CONSIGNE: Dans le texte sur les slasheurs, reprenez la partie qui commence par les mots « Quel est le » et se termine par « des premiers slashers. », en mettant « assassin » à la place de « tueur en série ».

TEXTE CHOISI:
L’argot de bureau : les « slasheurs », les couteaux suisses qui ne voulaient pas trancher

L’argot de bureau : les « slasheurs », les couteaux suisses qui ne voulaient pas trancher

Argot de bureau

Quel est le point commun entre Vendredi 13, les films de la saga Scream, et un huissier de justice barman le soir et joueur de fléchettes le week-end ? Non, ne répondez pas « ils me font tous peur » : ce sont des slasheurs.

Connaissez-vous les slasher movies ? Ce sous-genre du film d’horreur met en scène les meurtres méthodiques d’un tueur en série, parfois dans une maison pleine de jeunes gens innocents, souvent la nuit, avec un profond sadisme, et un couteau qui coupe, to slash signifiant « trancher, taillader ». Massacre à la tronçonneuse (1974) est d’ailleurs l’un des premiers slashers.

LOT D'ITEMS:
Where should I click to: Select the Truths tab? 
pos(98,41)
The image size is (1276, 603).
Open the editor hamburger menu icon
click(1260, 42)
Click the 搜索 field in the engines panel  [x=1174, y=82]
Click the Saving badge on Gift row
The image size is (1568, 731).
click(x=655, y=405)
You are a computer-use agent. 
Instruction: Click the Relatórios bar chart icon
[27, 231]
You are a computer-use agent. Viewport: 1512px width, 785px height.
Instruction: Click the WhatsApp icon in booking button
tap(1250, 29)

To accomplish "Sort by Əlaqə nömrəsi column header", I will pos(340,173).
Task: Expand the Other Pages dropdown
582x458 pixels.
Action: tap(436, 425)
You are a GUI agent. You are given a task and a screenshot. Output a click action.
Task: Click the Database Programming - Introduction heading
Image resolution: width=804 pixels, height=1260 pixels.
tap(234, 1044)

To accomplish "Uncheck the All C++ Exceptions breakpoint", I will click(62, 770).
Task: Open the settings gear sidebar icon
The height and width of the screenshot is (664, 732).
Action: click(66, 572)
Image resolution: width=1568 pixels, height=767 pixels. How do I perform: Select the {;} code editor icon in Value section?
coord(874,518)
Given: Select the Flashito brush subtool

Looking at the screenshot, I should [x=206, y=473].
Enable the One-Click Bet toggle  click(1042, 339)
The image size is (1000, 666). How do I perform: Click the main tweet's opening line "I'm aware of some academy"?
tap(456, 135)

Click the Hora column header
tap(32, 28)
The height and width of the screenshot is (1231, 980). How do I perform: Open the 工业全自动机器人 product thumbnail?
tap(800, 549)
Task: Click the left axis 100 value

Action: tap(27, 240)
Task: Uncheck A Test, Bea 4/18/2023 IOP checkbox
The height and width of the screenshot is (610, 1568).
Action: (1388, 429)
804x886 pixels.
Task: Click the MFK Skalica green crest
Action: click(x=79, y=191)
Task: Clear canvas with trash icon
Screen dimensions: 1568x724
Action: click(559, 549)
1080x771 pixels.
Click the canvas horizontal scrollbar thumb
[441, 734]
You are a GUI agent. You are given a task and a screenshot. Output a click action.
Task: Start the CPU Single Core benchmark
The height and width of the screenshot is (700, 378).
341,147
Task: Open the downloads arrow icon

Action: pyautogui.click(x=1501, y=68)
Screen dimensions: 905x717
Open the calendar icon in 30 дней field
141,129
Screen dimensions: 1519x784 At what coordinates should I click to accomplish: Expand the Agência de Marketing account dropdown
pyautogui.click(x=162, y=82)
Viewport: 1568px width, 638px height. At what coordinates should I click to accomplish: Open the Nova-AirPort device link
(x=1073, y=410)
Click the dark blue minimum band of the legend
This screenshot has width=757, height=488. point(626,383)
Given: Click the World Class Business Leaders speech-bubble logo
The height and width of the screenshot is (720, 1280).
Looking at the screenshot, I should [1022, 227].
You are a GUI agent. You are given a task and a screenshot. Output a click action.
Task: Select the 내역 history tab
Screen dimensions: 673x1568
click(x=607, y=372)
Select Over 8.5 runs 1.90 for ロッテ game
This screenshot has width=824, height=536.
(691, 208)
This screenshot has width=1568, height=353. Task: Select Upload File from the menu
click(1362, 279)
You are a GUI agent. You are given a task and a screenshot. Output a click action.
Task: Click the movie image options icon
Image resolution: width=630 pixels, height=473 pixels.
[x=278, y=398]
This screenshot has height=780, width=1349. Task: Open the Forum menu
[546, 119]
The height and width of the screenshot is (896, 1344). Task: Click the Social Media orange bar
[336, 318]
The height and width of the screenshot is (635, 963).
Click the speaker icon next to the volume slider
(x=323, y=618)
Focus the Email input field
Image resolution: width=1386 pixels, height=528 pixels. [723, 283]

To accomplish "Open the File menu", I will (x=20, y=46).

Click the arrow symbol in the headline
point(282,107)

CORRIGÉ:
Quel est le point commun entre Vendredi 13, les films de la saga Scream, et un huissier de justice barman le soir et joueur de fléchettes le week-end ? Non, ne répondez pas « ils me font tous peur » : ce sont des slasheurs.

Connaissez-vous les slasher movies ? Ce sous-genre du film d’horreur met en scène les meurtres méthodiques d’un assassin, parfois dans une maison pleine de jeunes gens innocents, souvent la nuit, avec un profond sadisme, et un couteau qui coupe, to slash signifiant « trancher, taillader ». Massacre à la tronçonneuse (1974) est d’ailleurs l’un des premiers slashers.